Every public Reddit page has a .json twin. reddit reads that view directly, so it needs no API token and no registered app for read-only work. It knows the shape and pagination of each endpoint (listings, comment pages, about pages, search, rules, moderators, wiki, duplicates) and walks the right one from a name or URL.

Polite by default, and the block reality

reddit waits two seconds between requests and runs two workers by default, and sends a descriptive User-Agent, because Reddit rate-limits aggressive and generic clients the hardest. When Reddit answers with a rate-limit page, a 403, or its "whoa there, pardner" interstitial, reddit exits cleanly with code 5 and the hint suggests slowing down or passing --cookies to lend a signed-in session. Datacenter and shared IPs are blocked the hardest. See troubleshooting.

The crawl pipeline

For more than a page at a time, the pipeline is seed to discover, crawl to fetch and parse, and db to export. Everything lands in one SQLite file under the data dir, with a content-addressed gzip page cache beside it so re-runs do not re-fetch unchanged pages.

The reddit library

The parsing and fetching live in their own package so you can read Reddit pages from your own program without the CLI:

import "github.com/tamnd/reddit-cli/reddit"

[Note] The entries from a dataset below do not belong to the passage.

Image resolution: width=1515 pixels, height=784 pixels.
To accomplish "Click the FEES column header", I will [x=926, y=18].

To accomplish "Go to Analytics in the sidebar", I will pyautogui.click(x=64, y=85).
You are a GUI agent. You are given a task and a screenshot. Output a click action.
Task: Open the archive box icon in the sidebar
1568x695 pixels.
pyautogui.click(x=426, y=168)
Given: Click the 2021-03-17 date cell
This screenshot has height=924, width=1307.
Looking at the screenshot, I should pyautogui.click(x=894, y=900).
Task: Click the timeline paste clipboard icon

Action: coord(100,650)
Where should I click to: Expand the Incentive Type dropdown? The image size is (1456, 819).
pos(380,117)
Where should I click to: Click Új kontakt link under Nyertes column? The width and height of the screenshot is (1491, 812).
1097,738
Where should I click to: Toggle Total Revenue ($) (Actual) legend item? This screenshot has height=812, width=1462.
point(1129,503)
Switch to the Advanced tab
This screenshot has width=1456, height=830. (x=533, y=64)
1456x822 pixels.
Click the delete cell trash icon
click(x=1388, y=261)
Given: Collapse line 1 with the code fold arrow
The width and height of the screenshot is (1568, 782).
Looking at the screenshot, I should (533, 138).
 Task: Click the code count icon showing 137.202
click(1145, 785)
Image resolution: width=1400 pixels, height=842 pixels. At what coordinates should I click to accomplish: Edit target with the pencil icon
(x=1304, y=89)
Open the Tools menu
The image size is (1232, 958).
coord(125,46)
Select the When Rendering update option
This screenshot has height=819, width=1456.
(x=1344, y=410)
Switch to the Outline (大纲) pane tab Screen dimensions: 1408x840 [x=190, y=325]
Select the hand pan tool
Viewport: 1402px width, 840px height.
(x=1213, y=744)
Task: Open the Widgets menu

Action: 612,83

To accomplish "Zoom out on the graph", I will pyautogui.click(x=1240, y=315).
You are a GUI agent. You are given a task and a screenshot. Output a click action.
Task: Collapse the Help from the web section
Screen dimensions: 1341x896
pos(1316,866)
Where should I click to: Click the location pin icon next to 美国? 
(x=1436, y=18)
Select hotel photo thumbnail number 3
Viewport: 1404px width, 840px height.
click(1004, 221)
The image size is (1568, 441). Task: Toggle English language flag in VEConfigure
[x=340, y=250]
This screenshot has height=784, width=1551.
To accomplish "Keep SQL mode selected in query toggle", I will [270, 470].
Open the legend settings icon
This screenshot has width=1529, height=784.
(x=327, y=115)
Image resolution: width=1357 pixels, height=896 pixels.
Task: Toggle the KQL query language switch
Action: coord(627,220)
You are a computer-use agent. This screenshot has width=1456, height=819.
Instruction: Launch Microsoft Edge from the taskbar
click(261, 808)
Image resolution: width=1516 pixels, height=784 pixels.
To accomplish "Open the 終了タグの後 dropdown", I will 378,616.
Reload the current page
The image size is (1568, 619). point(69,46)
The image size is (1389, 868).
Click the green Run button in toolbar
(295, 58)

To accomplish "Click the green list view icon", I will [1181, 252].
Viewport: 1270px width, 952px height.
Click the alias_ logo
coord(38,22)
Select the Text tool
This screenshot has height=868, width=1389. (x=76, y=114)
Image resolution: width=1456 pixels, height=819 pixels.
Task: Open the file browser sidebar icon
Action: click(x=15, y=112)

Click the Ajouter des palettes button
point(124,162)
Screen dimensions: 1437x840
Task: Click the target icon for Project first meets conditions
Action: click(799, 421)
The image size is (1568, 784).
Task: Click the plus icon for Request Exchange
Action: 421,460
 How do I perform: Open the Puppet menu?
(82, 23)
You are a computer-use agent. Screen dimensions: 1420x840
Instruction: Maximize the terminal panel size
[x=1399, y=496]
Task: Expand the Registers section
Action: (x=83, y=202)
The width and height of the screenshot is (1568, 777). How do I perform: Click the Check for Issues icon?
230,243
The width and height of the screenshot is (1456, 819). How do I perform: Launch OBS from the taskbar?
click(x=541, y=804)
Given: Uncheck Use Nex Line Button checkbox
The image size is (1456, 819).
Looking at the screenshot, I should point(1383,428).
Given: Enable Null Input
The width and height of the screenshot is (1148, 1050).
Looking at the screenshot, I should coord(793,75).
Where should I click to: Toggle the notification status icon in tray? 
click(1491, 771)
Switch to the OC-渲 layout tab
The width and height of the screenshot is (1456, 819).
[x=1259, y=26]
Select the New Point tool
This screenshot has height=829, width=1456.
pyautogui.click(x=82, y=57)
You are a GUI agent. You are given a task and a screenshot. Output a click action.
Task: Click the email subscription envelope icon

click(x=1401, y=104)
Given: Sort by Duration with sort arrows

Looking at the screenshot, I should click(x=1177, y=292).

c := reddit.NewClient(reddit.DefaultConfig())
posts, err := c.Posts(ctx, "golang", reddit.ListingParams{Sort: "top", Limit: 25}, 1)
if err != nil {
    log.Fatal(err)
}
for _, p := range posts {
    fmt.Println(p.Score, p.Title)
}

Independent and public-data only

reddit is an independent, open-source tool. It is not affiliated with, endorsed by, or sponsored by Reddit, Inc. It reads only public pages, at a polite default rate.

Install

go install github.com/tamnd/reddit-cli/cmd/reddit@latest

Prebuilt archives for Linux, macOS, Windows, and FreeBSD, plus Linux packages (deb, rpm, apk), SBOMs, and cosign-signed checksums, are on the release page. There is also a Homebrew cask and a Scoop entry:

brew install --cask tamnd/tap/reddit

The multi-arch container image is on GHCR:

docker run --rm ghcr.io/tamnd/reddit:0.1.0 posts golang

The binary is pure Go (CGO_ENABLED=0) with no runtime dependencies.